Une présentation de quelques résultats significatifs d’une recherche doctorale sur l’éducation musicale.

L’éducation musicale au collège est une discipline qui montre particulièrement bien la complexité des rapports entre cultures juvéniles et culture de l’institution, entre celle des élèves et celle des enseignants. En effet, elle renvoie à un domaine culturel massivement investi par les collégiens, qui sont une écrasante majorité à avoir pour pratique culturelle quotidienne l’écoute de musique enregistrée, cette tendance s’affirmant de plus tout au long de l’adolescence : selon les chiffres de l’enquête L’enfance des loisirs, si à 11 ans l’écoute quotidienne concerne 37 % de la population, ce chiffre s’élève à 69 % à l’âge de 17 ans.

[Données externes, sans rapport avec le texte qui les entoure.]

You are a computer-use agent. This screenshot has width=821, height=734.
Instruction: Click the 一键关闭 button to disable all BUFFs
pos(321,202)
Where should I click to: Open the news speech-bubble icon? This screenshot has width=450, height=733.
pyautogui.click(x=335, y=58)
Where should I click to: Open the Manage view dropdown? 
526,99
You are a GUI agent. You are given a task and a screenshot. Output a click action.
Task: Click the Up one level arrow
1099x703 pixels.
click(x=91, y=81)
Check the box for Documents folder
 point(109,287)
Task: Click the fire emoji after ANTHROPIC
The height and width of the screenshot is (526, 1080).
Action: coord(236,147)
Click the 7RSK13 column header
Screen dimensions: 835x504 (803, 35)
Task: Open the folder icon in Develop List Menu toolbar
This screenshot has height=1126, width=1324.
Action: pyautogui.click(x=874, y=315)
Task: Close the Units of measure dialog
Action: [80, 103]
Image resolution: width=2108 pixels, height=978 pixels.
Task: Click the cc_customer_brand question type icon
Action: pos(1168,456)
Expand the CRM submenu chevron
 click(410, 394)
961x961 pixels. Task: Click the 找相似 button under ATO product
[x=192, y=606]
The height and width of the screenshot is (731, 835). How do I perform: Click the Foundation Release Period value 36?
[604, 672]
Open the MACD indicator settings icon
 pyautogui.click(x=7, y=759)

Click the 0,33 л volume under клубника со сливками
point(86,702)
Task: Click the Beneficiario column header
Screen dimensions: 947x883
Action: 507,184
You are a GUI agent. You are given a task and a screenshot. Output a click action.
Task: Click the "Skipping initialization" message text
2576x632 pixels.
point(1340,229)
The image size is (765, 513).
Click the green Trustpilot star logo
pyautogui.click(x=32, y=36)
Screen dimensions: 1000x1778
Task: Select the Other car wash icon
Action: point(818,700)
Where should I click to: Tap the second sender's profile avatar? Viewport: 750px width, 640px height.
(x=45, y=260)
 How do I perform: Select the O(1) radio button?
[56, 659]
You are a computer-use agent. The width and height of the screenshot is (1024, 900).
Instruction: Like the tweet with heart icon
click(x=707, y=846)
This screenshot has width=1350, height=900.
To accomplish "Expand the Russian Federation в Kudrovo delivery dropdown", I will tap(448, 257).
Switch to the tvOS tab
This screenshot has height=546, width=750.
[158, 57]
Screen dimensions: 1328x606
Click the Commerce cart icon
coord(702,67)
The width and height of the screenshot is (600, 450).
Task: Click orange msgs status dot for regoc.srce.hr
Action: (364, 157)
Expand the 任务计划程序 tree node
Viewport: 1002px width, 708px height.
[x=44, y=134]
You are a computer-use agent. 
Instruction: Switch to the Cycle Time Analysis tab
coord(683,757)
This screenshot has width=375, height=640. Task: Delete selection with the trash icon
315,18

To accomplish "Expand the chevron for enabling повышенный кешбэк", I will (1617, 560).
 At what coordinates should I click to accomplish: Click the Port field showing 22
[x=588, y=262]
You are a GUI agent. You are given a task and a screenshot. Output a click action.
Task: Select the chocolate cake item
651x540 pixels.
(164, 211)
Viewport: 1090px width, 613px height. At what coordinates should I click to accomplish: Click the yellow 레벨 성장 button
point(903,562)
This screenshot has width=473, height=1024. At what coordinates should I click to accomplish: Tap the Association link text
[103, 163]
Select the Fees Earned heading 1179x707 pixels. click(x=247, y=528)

L’action de l’institution scolaire revient donc à transformer une pratique et non à l’impulser, comme en français ou en arts plastiques. Dans le cadre du cours d’éducation musicale, il s’agira d’apporter aux élèves un rapport plus savant à la musique, tout en s’ouvrant à leur culture en la matière. Peut-on parler de proximité ou de distance du curriculum de cette discipline avec les cultures juvéniles ?

C’est à travers ces questionnements que j’ai abordé l’enseignement de la musique au collège dans le cadre d’un travail de thèse en sociologie. Cette recherche s’appuie sur des observations effectuées lors de cours de musique en 4e et 3e, et sur des entretiens réalisés auprès des élèves et des professeurs de ces classes. Les données quantitatives des enquêtes L’Enfance des loisirs et Pratiques culturelles des Français ont pu par ailleurs être mobilisées en tant que données de cadrage sur les univers culturels des enfants et des adolescents.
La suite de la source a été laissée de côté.